Perhaps this is utopian, but it feels to me that we will never, er, save the planet from climate change and a host of other ills that come from human stressors on the environment**** unless we have property and political jurisdictions that map much better to sheds. Why, for example, am I not a citizen of the Penobscot River Basin, as well as (zooming in, fractal style) a citizen of the the Orono Bog, and (zooming out) the Gulf of Maine. (Or, zooming way out, a citizen of the Atlantic? Or the planet?) Would it be possible to govern those watersheds democratically? Why not? Elinor Ostrum describes criteria for successful collective action when managing commons:
In comparing the communities, Ostrom found that groups that are able to organize and govern their behavior successfully are marked by the some basic design principles:
Group boundaries are clearly defined.
Rules governing the use of collective goods are well matched to local needs and conditions.
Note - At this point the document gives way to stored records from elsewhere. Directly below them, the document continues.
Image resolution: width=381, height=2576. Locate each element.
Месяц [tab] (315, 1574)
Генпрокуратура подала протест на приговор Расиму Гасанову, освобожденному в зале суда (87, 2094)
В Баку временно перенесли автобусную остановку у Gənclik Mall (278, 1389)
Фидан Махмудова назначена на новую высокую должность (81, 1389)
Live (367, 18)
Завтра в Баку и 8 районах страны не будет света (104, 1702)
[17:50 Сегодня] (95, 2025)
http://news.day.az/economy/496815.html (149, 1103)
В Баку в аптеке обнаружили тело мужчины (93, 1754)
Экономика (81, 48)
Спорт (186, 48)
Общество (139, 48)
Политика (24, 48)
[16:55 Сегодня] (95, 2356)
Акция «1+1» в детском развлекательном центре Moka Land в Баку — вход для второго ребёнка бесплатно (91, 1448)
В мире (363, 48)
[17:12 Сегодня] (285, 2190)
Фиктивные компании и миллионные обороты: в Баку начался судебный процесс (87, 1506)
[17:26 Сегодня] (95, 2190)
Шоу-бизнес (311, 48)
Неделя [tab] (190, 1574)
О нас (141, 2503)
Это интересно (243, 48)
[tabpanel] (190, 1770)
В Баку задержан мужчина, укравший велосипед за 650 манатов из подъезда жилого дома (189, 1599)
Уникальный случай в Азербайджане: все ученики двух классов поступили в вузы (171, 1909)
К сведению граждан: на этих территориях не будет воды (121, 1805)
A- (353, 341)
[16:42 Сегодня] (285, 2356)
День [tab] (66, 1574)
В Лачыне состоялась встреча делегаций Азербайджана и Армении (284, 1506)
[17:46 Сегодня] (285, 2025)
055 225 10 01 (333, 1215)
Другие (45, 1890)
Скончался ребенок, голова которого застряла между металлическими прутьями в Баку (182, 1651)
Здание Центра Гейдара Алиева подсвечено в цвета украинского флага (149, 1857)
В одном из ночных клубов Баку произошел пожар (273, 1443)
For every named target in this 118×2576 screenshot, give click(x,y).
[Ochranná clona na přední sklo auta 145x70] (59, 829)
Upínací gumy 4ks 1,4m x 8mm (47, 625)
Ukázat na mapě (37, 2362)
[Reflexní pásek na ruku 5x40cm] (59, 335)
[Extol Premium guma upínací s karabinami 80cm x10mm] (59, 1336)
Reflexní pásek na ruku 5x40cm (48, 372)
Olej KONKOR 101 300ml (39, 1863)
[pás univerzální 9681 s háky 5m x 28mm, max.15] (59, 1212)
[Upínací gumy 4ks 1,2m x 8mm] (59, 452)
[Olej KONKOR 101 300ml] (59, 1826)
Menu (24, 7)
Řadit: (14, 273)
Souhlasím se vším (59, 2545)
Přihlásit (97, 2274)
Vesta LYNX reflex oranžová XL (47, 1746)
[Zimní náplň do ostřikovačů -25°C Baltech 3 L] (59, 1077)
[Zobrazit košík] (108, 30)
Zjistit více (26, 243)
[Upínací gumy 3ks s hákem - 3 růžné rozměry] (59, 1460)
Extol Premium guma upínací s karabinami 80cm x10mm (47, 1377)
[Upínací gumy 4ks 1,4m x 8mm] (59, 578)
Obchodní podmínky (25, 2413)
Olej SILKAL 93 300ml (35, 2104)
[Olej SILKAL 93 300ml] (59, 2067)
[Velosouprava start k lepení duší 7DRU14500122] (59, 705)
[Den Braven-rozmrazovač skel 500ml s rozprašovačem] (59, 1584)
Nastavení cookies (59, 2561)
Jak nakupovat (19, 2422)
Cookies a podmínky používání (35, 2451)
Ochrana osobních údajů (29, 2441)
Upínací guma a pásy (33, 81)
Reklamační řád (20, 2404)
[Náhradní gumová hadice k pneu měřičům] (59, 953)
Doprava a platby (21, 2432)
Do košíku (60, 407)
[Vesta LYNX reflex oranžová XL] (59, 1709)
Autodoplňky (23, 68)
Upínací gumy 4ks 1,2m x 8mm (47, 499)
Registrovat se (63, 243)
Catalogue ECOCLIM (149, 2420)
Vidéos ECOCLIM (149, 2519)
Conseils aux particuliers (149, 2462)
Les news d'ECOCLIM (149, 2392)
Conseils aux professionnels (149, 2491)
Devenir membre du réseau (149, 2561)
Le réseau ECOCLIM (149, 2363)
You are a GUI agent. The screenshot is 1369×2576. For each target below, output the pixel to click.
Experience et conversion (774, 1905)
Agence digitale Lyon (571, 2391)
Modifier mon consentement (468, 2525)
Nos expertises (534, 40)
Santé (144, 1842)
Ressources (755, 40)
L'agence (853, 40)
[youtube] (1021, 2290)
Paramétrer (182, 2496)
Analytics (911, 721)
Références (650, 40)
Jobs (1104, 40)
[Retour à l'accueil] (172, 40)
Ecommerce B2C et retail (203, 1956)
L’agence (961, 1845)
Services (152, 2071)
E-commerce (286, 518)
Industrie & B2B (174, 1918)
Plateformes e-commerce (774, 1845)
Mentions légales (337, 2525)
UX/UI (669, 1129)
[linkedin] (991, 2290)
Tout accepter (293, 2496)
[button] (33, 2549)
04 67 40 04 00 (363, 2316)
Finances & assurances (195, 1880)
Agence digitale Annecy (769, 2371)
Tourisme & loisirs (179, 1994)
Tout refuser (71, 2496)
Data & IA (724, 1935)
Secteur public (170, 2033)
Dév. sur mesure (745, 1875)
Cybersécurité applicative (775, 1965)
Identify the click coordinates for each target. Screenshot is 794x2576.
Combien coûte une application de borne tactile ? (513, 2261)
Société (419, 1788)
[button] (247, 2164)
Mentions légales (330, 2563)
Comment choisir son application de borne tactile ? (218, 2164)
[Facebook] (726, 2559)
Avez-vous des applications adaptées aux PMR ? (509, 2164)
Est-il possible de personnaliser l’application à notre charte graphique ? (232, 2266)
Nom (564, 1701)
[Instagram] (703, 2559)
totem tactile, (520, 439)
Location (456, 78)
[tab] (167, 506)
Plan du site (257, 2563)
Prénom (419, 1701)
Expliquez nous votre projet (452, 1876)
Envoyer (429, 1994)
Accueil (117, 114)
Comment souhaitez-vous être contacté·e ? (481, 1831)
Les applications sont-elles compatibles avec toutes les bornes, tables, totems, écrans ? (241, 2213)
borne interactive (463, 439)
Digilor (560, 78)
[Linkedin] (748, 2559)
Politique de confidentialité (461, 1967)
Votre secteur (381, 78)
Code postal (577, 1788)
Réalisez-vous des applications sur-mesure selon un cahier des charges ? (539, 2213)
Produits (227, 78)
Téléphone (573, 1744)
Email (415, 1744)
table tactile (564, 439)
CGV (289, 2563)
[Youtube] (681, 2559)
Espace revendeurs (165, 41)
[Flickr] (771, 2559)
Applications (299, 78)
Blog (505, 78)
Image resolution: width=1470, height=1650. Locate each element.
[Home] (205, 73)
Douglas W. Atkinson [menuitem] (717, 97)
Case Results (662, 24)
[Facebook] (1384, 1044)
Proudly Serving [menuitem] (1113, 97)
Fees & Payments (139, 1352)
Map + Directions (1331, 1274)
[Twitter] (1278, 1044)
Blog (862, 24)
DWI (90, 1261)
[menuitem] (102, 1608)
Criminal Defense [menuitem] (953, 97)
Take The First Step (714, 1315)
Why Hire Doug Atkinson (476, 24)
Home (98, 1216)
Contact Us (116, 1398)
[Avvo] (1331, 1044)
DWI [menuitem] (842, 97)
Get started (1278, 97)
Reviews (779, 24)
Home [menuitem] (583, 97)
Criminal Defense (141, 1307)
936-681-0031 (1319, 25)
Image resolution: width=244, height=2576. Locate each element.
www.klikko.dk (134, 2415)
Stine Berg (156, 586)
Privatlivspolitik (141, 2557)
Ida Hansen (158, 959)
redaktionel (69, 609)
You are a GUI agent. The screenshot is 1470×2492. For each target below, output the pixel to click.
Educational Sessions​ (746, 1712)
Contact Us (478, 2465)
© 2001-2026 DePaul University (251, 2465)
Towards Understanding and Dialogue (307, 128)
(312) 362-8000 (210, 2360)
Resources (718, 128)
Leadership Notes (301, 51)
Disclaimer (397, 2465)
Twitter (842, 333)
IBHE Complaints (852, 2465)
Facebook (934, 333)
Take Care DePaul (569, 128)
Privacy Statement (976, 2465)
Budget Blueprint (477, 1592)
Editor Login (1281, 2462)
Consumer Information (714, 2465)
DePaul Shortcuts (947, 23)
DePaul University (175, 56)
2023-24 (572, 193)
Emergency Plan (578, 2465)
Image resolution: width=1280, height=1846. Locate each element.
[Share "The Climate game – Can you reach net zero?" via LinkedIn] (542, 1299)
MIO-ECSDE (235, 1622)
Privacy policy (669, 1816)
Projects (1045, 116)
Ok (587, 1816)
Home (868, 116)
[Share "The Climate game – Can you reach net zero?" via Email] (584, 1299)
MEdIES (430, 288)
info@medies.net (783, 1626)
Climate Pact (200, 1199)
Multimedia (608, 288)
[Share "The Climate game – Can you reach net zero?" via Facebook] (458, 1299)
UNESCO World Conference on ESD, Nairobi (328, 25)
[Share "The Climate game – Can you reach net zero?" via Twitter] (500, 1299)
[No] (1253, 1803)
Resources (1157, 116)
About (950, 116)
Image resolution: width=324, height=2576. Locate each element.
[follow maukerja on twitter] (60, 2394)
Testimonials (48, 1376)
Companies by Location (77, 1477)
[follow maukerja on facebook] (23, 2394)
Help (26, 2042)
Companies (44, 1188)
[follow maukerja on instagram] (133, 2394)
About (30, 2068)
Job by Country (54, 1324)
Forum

Most individuals affected by these rules can participate in modifying the rules.
The rights of community members to devise their own rules is respected by external authorities.
A system for monitoring member’s behavior exists; the community members themselves undertake this monitoring.
A graduated system of sanctions is used.
Community members have access to low-cost conflict resolution mechanisms.
For CPRs that are parts of larger systems: appropriation, provision, monitoring, enforcement, conflict resolution, and governance activities are organized in multiple layers of nested enterprises.
Are there already, somewhere in the world, jurisdictions matched to commons governed according to this design? Where? Why or why not?
How do we — for some definition of “we” — decide what is turning the leaves of our trees brown and malevolent and wrecking our viewshed, our commons, and then what do we do? Will current institutional arrangements enable us to act quickly and effectively enough? Or will Ostrum’s thinking scale globally, given that this fragile earth, our island home is, after all, a commons?
Thinking out loud more than being rigorous and disciplined, but thoughts like these have been on my mind for a long time….
NOTE * “Shed” could be from the Middle English shadde, perhaps a variant of shade; so a shed would be an area out of the sun!
NOTE ** Another way of saying this is that the people of Maine were not permitted to manage the landfill as a commons, as Elinor Ostrum would suggest (having beaten Garrett Hardin like a gong).
NOTE *** I think I’m still a propertarian as Shevek of The Dispossesed would understand the term (as is much of today’s “emerging” left, rightly or wrongly). But I wish there were a better way to integrate the commons with the property; code enforcement and suing each other seems a little limited.
NOTE **** We better not tick off the global mycelial mats too badly, or they’ll work out a way to smite us!